When somebody’s beliefs are challenged they can react and become defensive and start to attack the messenger rather than look at and consider the message.
Recently I have copped some flack and received very heated comments and one might even say abuse on social media platforms over my stance on fluoridation.
So I wanted to set the record straight and explain that yes I am anti-fluoridation on many levels when it comes to adding fluoride to our drinking water supply.
Why I Say No To Fluoride
Community water fluoridation can be considered to constitute medical treatment because sodium silicofluoride is added to the drinking water to increase the concentration of fluoride ions for the therapeutic purpose of preventing dental decay in the population.
The target level of 0.75ppm of fluoride has been chosen to promote mineralisation of tooth enamel while minimising toxic side-effects such as dental fluorosis.
Adding fluoride to water differs from adding iodine to salt or folic acid to bread because fluoride is not a nutrient, no physiological reaction in the human body requires fluoride, and fluoride is not required for any aspect of human growth, development or reproduction.
To ethically justify treating whole populations without their consent, stringent conditions must be met with the treatment being clearly effective, the benefits conferred being greater than the harms caused, the treatment being necessary, the treatment infringing on individuals as little as possible and the treatment being publicly justifiable.
A recent review (Public Health Ethics) found there was insufficient ethical justification of artificial water fluoridation in Australia.
Peer-reviewed papers describing adverse health effects from fluoride show that:
The efficacy of water fluoridation is modest. In other words the ability of fluoride to reduce or prevent dental decay is limited. In a 2009 New Zealand Oral Health Survey which noted that in 2008, for all of New Zealand, the 5-year-olds in fluoridated areas had a percentage caries-free rate of 58.7% compared to the rate of 55.0% for those in non-fluoridated areas. However, the 2011 figures show little difference, with the rate for fluoridated areas being 59.91% and that for non-fluoridated areas being 59.18%.
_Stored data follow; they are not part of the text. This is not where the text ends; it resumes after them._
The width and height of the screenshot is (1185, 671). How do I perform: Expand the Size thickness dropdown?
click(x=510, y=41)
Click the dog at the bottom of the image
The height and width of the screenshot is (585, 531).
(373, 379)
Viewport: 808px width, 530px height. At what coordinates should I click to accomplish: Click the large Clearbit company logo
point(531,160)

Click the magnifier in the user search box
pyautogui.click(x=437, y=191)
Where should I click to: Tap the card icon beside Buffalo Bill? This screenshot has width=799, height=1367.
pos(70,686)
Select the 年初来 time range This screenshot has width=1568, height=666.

Medical treatments require informed consent, the adjustment of the dose to the needs of the individual and their response to treatment, and stopping the treatment if side-effects occur.
Although the level of fluoride in water can be controlled, the dose consumed by an individual cannot be, as it varies with the amount of water consumed.
As fluoride acts topically on teeth rather than systemically, applying fluoridated toothpaste is a more rational way of delivering fluoride to the teeth and avoids the ethical difficulties of water fluoridation.
The sensible public health decision is to discontinue water fluoridation and allow people to choose for themselves should they wish to ingest fluoride or not.